● DIRECTIONS: Everything from the line that contains "Given: Click the" through the final line of the records below should be quoted exactly, except the pictures.
☆ ☆ ☆ ☆ ☆ ☆ ☆
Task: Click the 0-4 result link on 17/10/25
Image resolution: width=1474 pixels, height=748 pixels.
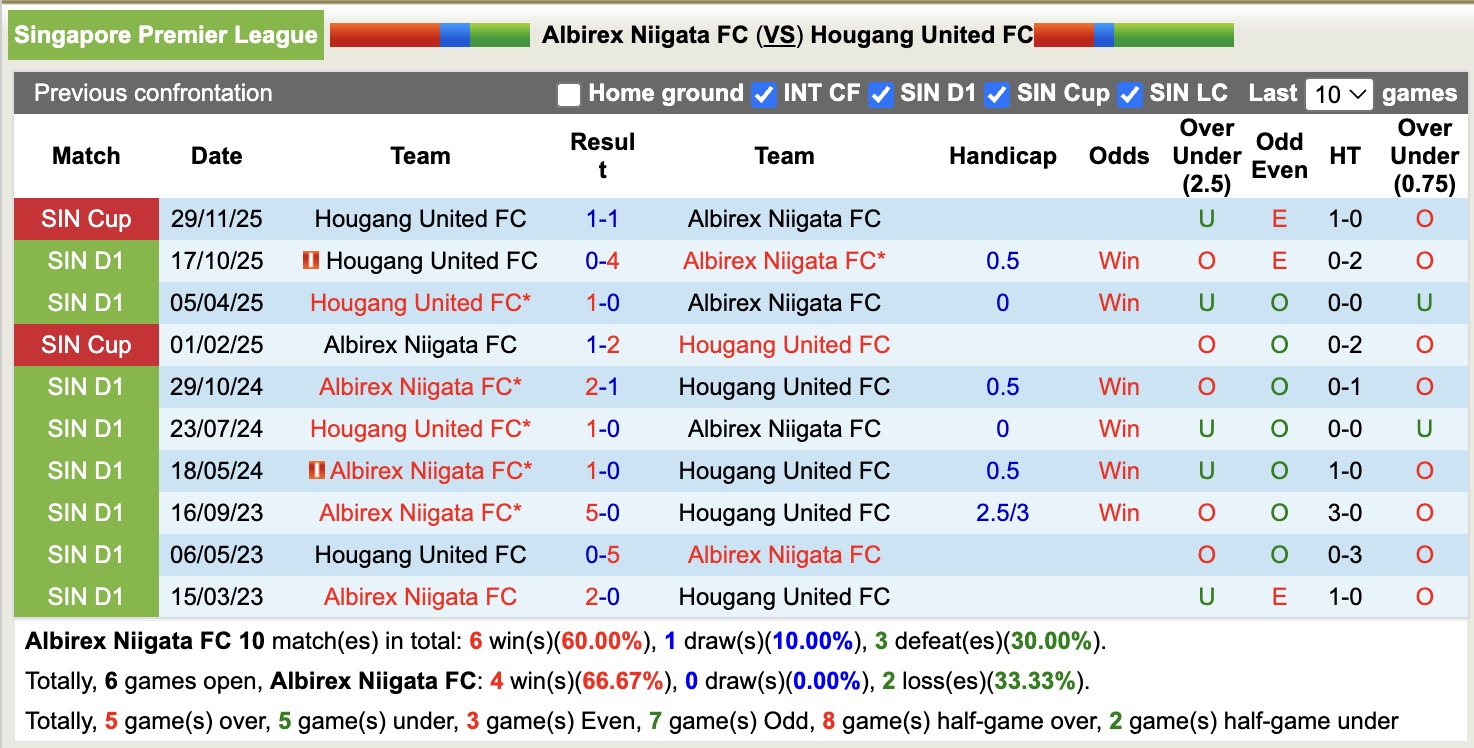Action: point(602,260)
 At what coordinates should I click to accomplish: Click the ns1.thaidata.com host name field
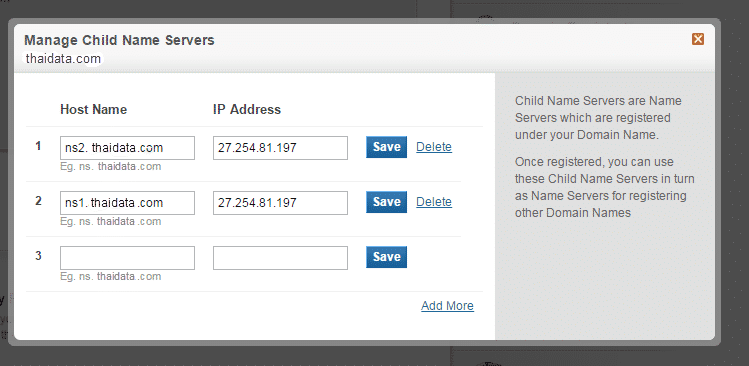[x=127, y=203]
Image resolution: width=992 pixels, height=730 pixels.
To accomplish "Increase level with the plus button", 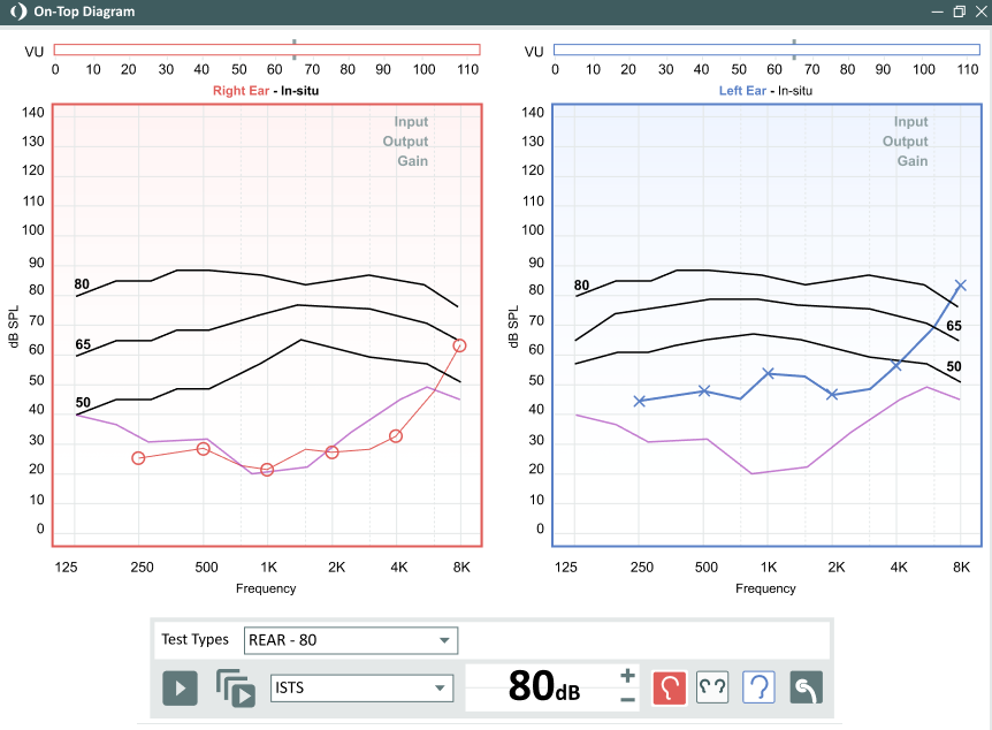I will coord(628,676).
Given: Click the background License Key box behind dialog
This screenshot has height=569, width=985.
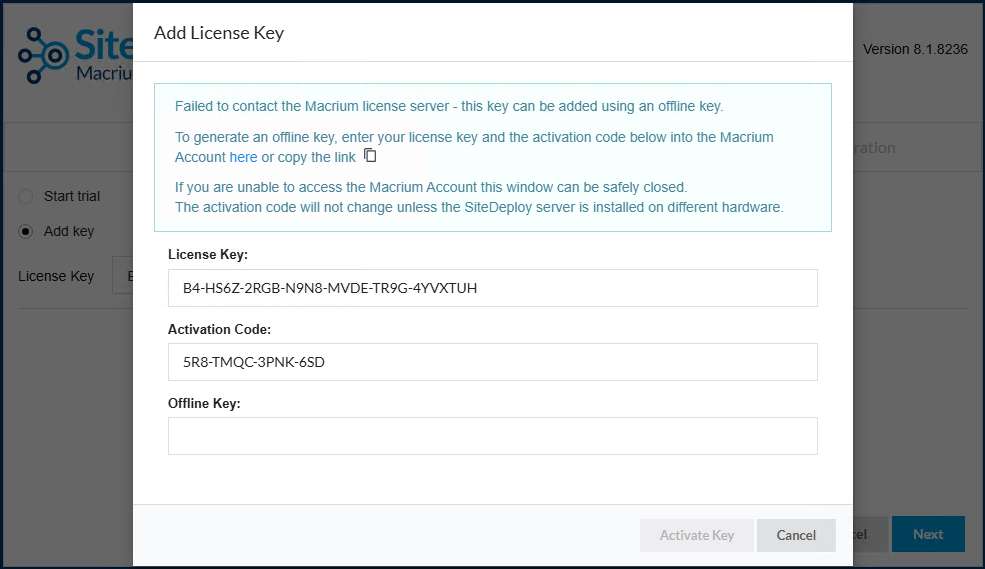Looking at the screenshot, I should (122, 275).
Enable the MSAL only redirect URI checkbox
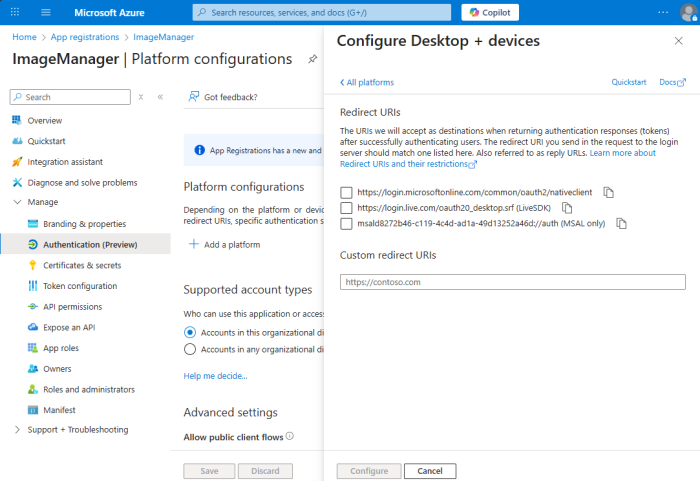 pos(346,224)
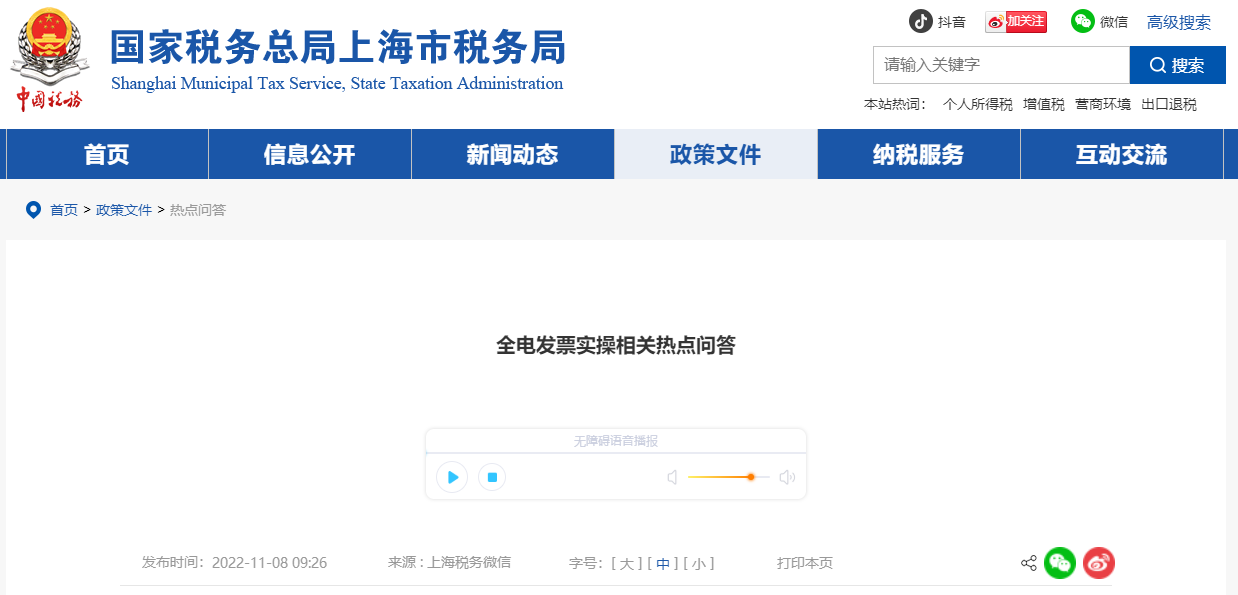Switch to the 政策文件 navigation tab
This screenshot has width=1238, height=595.
tap(716, 153)
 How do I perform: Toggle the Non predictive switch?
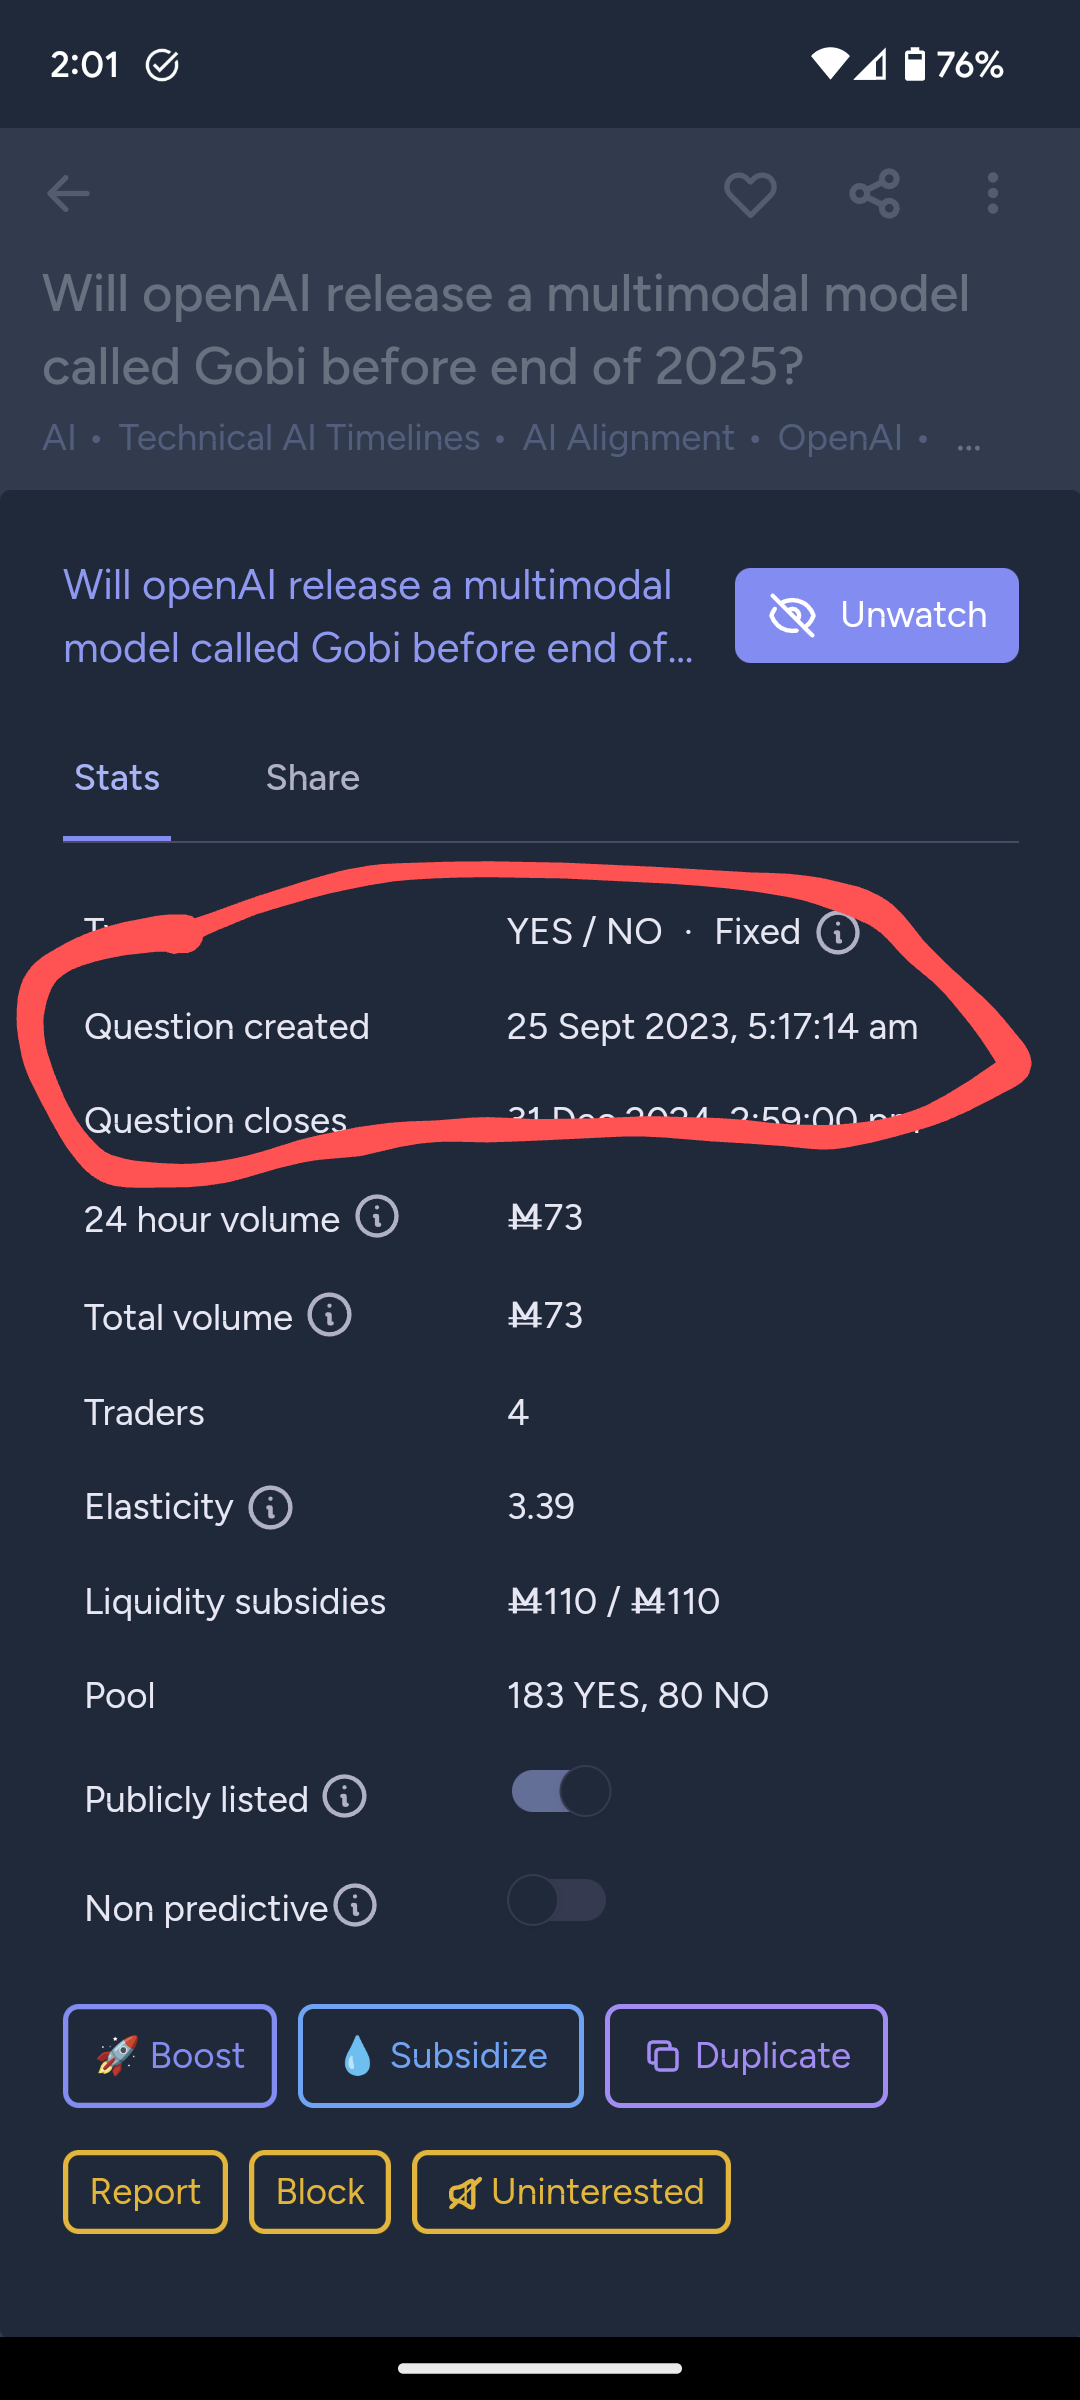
☆ ☆ ☆ ☆ ☆ ☆ ☆
● ANSWER SPACE:
Given: Click the background License Key box behind dialog
This screenshot has height=569, width=985.
Looking at the screenshot, I should (122, 275).
Enable the MSAL only redirect URI checkbox
 pos(346,224)
Switch to the 政策文件 navigation tab
This screenshot has width=1238, height=595.
tap(716, 153)
 How do I perform: Toggle the Non predictive switch?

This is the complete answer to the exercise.